Star Trek was followed by motion pictures, and successive seasons of television, now spanning 50 years. Taking an aggregate view, they have sought to predict what the best of all possible futures may look like, and when it comes to inclusion each successive iteration has moved forward further – if only to catch up with the progressive norms of the present. In 2016, when Bryan Fuller promises an openly gay character on the bridge, and the motion picture franchise recasts one of the crewmen as gay, it feels odd not that these steps have been taken, but that it has taken the idyllic future to move forward to an extent which right-thinking people must surely take for granted as a minimum.

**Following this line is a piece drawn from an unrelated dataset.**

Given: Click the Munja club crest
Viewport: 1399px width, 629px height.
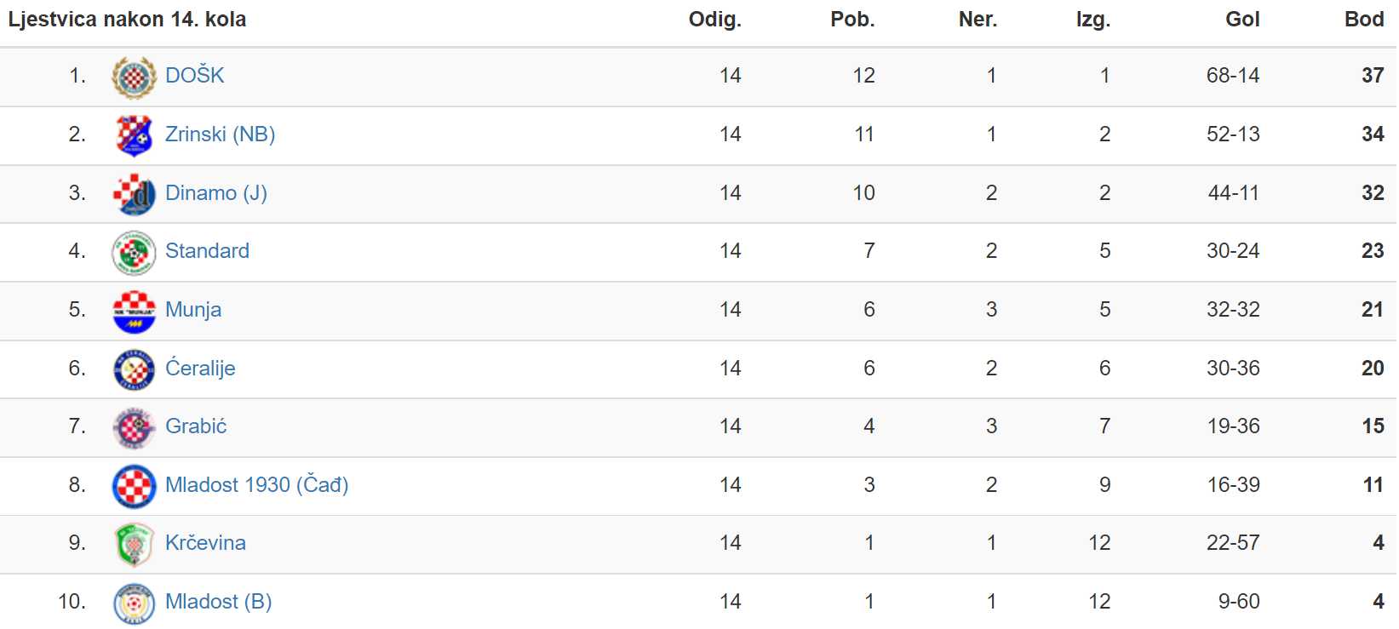Looking at the screenshot, I should (135, 312).
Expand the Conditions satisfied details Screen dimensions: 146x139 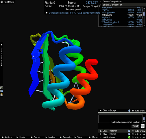pos(47,13)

When it comes to Star Trek’s – or any work of science fiction’s – ability to tell the future, nobody has a crystal ball. Prediction is incredibly difficult, and even the best qualified prognosticators, with the best research and indicia, more usually meet the wrong conclusion than not. Speculation-as-Futurism is a flawed model, and the importance of escape from or elaboration on issues is not in the prophetic scorecard. Neal Stephenson, in discussing the fascinating Hieroglyph initiative, talks about speculative optimism and instructive parable as tools for improving society on a heroic scale. In short, science fiction is there, rather, to create culture.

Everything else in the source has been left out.